Noviembre 3, año: 2018, hora: 1:35 de la madrugada, escucho la última vez que me llamó por mi nombre, y a su vez, la última broma que hizo: “pero dile a David que se salga a la chingada, que vergüenza”.
Noviembre 3, año: 2018, hora: 4:46 de la mañana, mi madre me pide que me salga del cuarto, se que algo está a punto de apagarse.
Noviembre 3, año: 2018, hora: entre 6:45- 7 de la mañana, se fue.
Y bueno, así en esa pequeña crónica recuerdo ese día, el día en que partió de este mundo abuelita, 4 años desde aquel día en el que nuestras vidas se tornaron oscuras.
Cómo es la costumbre, aquí vengo a contarle cómo a estado este año. Y a decir verdad, este año a sido prácticamente bueno, obviamente con sus altibajos, es imposible que todo sea perfecto siempre.
Puede que suene dramático el término de “nuestras vidas se tornaron oscuras” pero, así fue como pasó, una luz enorme llena de alegría y amor se apagó, oscureciendo senderos, incluido el mío. Me tomó bastante reencaminarne, pero lo logré y aquí seguimos, quizá no como uno tuviese planeando, pero estamos y es lo importante.
Y aquí estoy, en esta mañana, con la nevada a todo lo que da, encendiendo un cigarrillo con el único remanente físico de su luz que tengo, su encendedor, y ojo digo físico porque lo tengo a la mano, pero la luz que usted irradió aún sigue, quizá es difícil de encontrar, pero está, en esos flashes en los que el recuerdo de su consejo, protección o cariño llegan para irradiarnos de nuevo.
De alguna manera sé que usted está conmigo y con los demás, desde algún rincón del universo. Dónde, cada noche y sin fallos, sale a relucir su nuevo esplendor, en las estrellas del firmamento.

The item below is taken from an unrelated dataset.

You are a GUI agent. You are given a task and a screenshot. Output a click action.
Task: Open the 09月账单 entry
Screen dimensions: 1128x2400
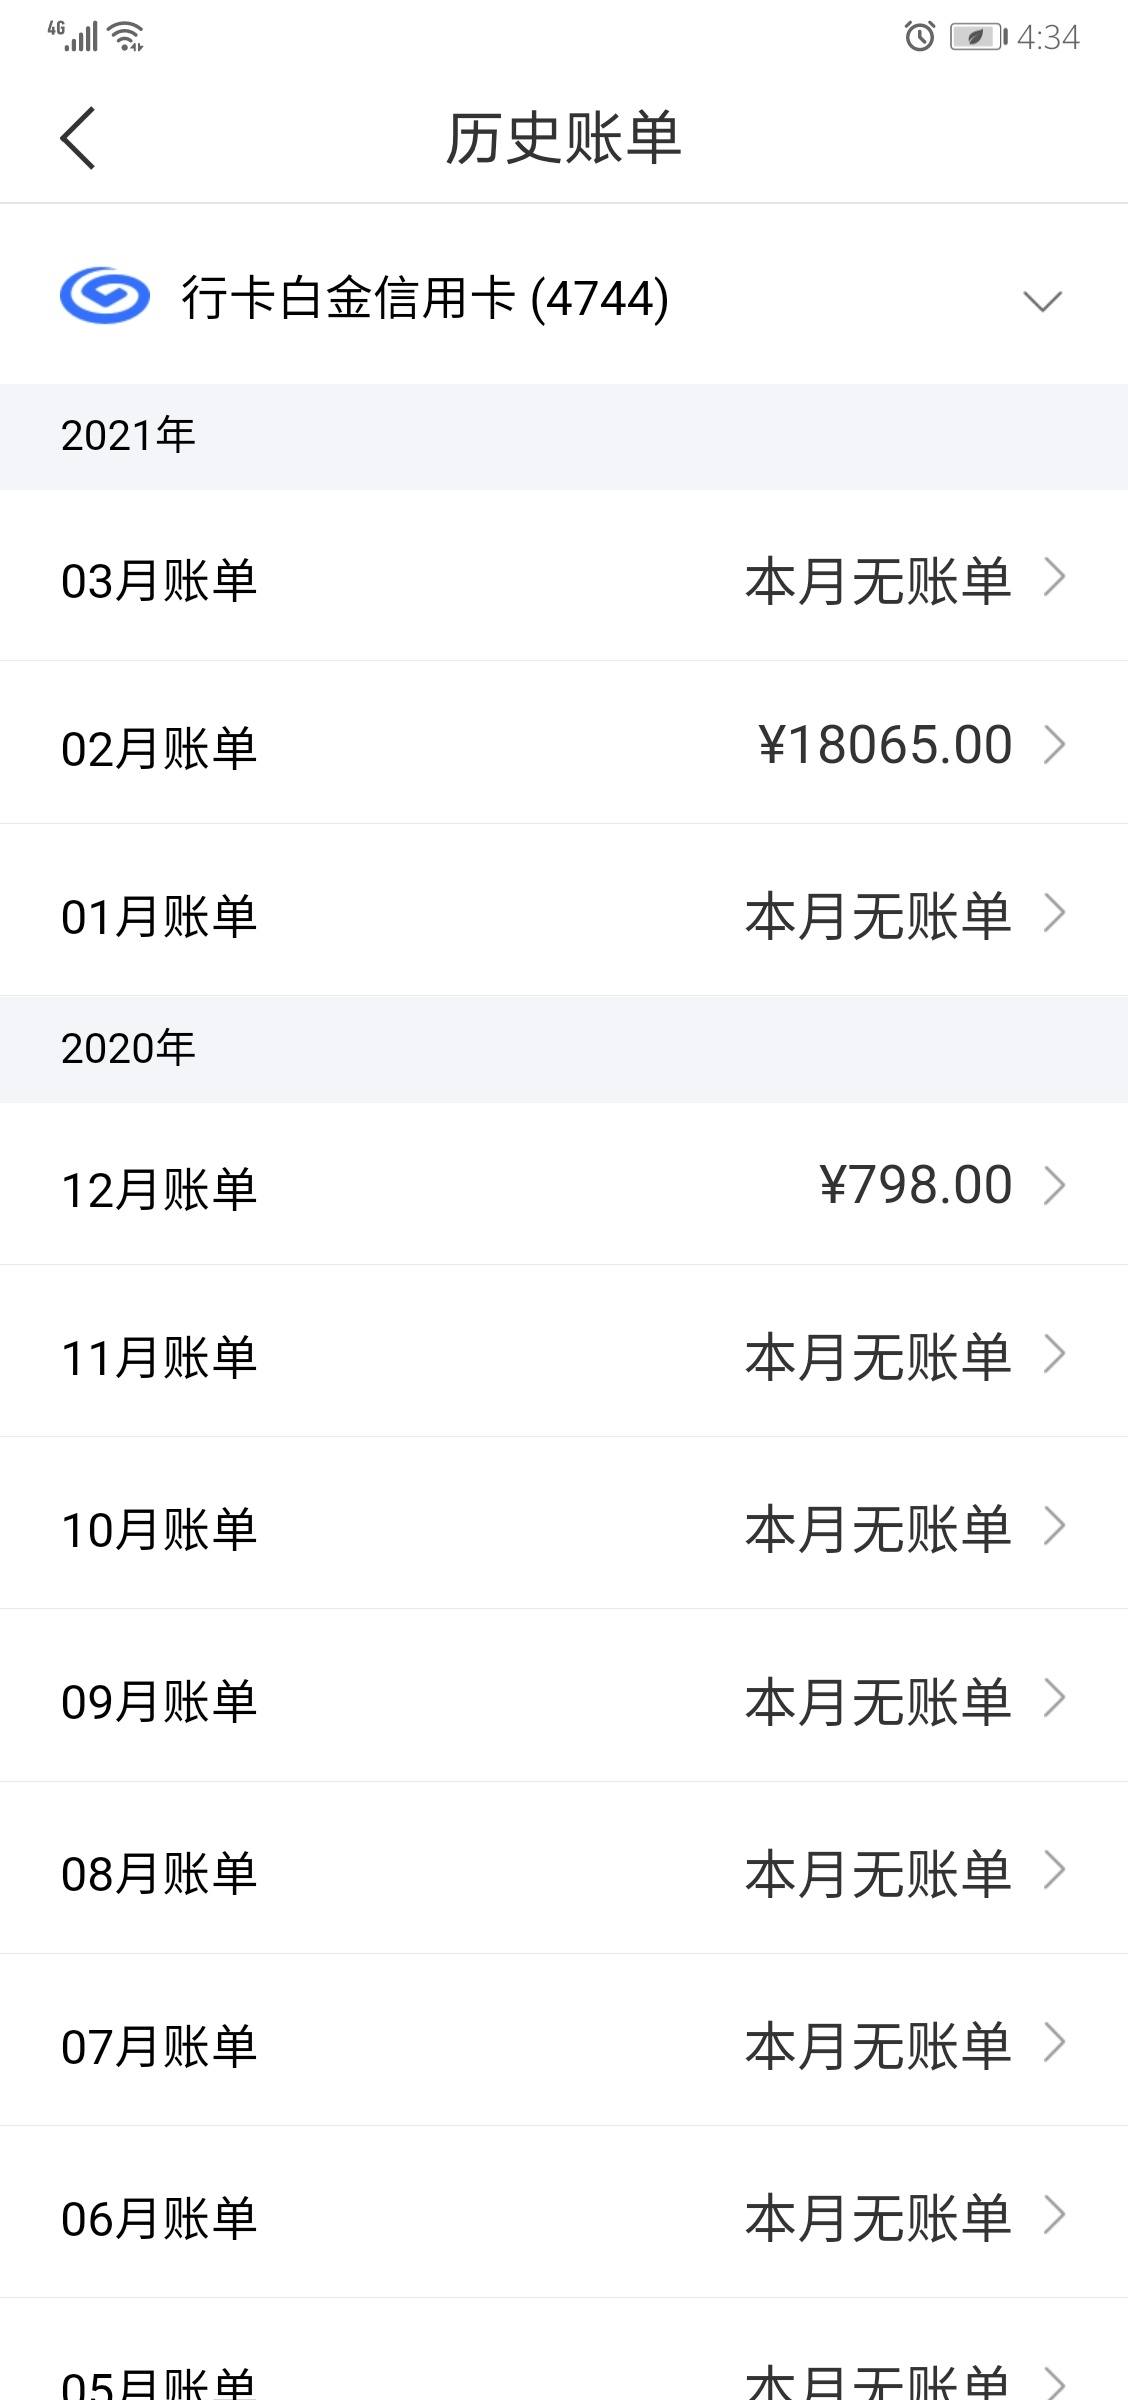pyautogui.click(x=564, y=1696)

El café, los cigarrillos y la tarde de programas en la televisión, quizá siguen sin ser igual, pero, de alguna manera, no hay ningún tipo de monotonía en eso.
Al fin, pude cantar esa canción de nuevo, esa que usted nunca entendió por el idioma, pero que le gustaba, esa canción que cuando estaba en esa cama de hospital me pidió que le cantara, admito que me costó un poquito, pues es sólo escuchar el tono y es un imposible que todo ese mar de recuerdos vuelva a mi memoria, una memoria feliz, pero nostálgica a la vez. Y decir que algún día en años, al fin podré dejar esto ir, es imposible, la huella que dejó en mi vida es imposible de borrar tita, la diferencia es que ahora, cuando la recuerdo, lo que siento es alegría por todo lo que pasé con usted, no digo que no suelte un llanto, porque lo hago, pero es que es un hecho irrefutable que la extraño y la extrañaré por siempre y a la vez es otro hecho irrefutable de que la amé, la amo y la amaré por siempre.
Y creo, que pasaré a despedirme abuela, en un año, si la vida me lo permite, como siempre, tendrá su carta y quizá en años cuando llegue mi momento, podremos sentarnos de nuevo con un café a charlar toda la tarde, quizá esta vez yo contándole mi historia a usted, como lo solía hacer conmigo. De momento, yo aquí me quedaré espero que por mucho tiempo y seguiré siendo el hombre que soy gracias a usted, trabajando, comiendo, descansando y disfrutando cómo me enseñó.
Hasta el próximo año, con amor su nano, David.
Posdata: Encontré a una chica como la que usted me comentó que buscara hace unos cuantos años, quizá con el tiempo también y le cuente sobre eso.